Today Shadow, Wilma, and I Adventured to Georgiana Falls in Lincoln, New Hampshire. Georgiana Falls consists of thirty feet of cascades. The Falls is sourced from the Harvard Brook.
We were excited to begin our Adventure to Georgiana Falls. The parking lot was at the end of Georgiana Falls Road. We began our hike to the Falls, locating a small sign confirming we were at the correct trailhead. The trail to the Falls ran under the highway on two separate occasions, creating a loud background sound of vehicles. The trail was quite uninviting, but improved when we arrived at the Brook, singing a musical song. We followed the Brook, and several times strolled over to the rocky, water’s edge. The Brook was boulder-filled, and shallow, allowing minimal opportunities for a swim. However, Shadow did make his way in on at least one occasion. Even when the footing is challenging,Shadow never misses a good opportunity for a summer cool-down.

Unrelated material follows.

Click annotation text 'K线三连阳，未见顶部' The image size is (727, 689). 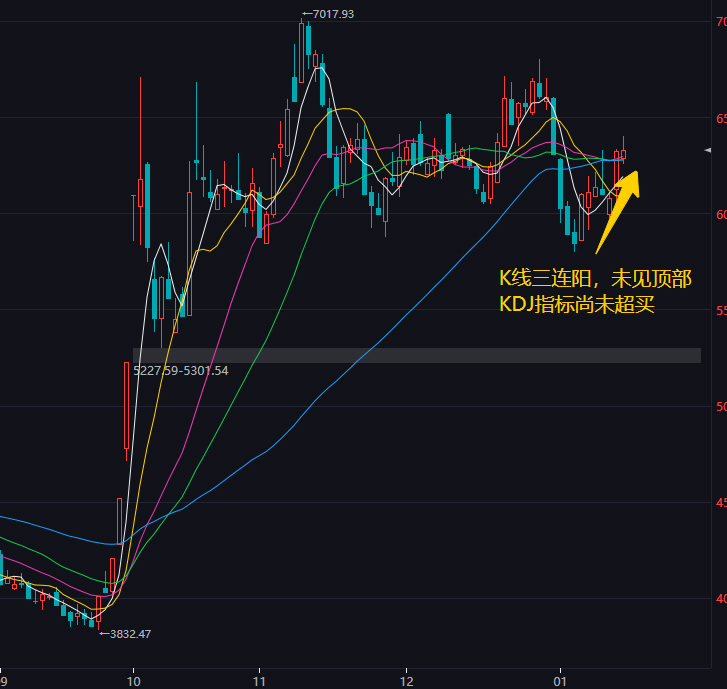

We continued to follow the trail until we arrived at the suspected Georgiana Falls. We were disappointed to not even see any waterfall. It appears that Georgiana must be a Falls that is best seen in spring, as I am 99% sure we had arrived at the correct location. From there my plan was to hike to Harvard Falls, a bit farther, and steeper climb. I soon realized that the literal hopping from rock to rock was too much for Shadow, so we decided to head back to the trail. Shadow was energized by this decision, as he seemed quite uneasy with the numerous large boulders.

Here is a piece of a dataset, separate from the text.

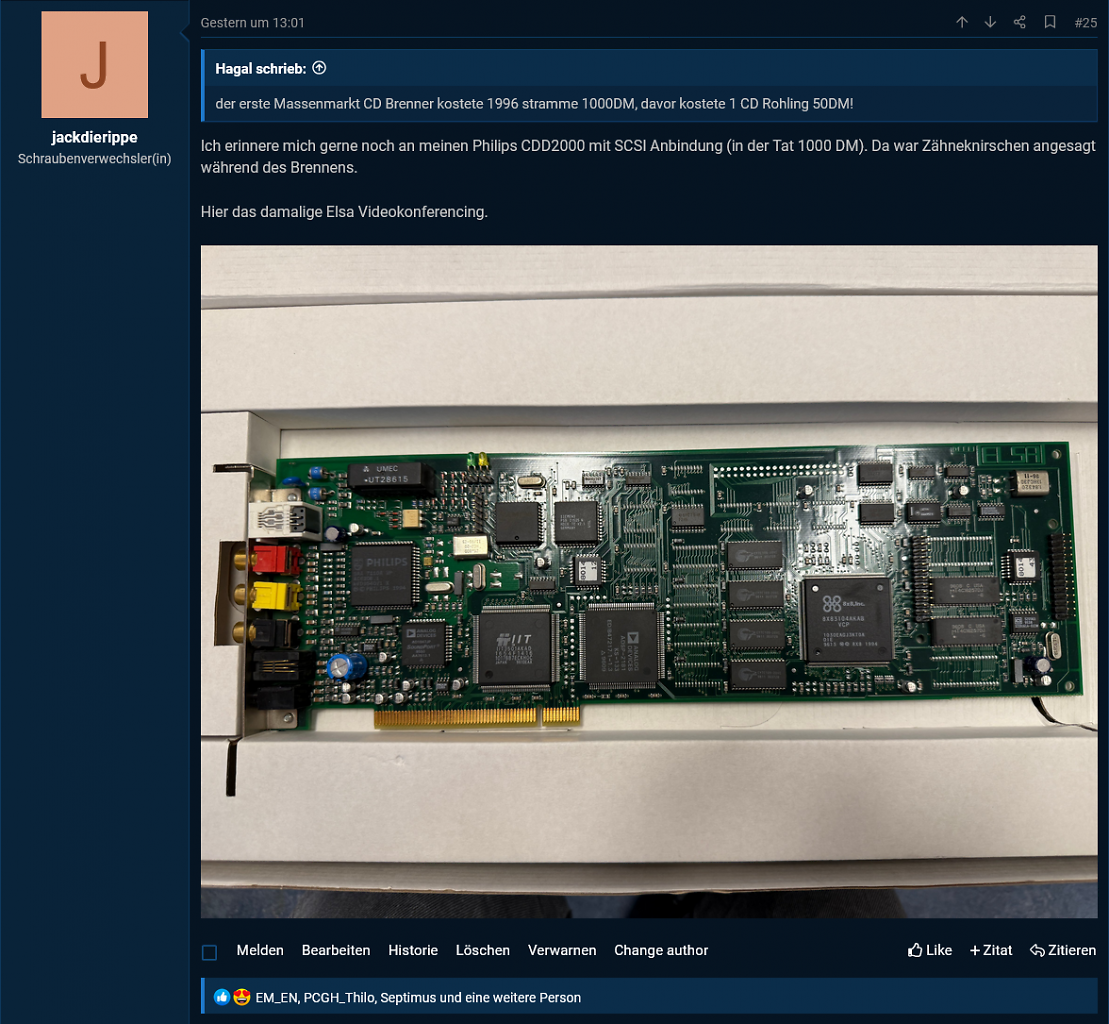Jump to previous post with up arrow
1109x1024 pixels.
point(962,22)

We then trotted back on the trail again taking several side trails to the Brook. I searched for color in the dull landscape, and found a couple bright yellow mushrooms and wildflowers along the path. Overall an unappealing hike, however the bland scenery never dampens our time on an Adventure (Rating: 2).
On Saturday we journeyed to the Beecher and Pearl Cascades in Carroll, New Hampshire. The Cascades are part of the Crawford Brook, on the Cascade Loop Trail of the White Mountains National Forest. The Beecher Cascade is a 35 foot plunge, while the Pearl Cascade is a 20 foot plunge. The trail begins behind the Crawford Depot which is an active station of a scenic railroad. Follow the “Avalon Trail” which will lead you to the Cascade Trail Loop.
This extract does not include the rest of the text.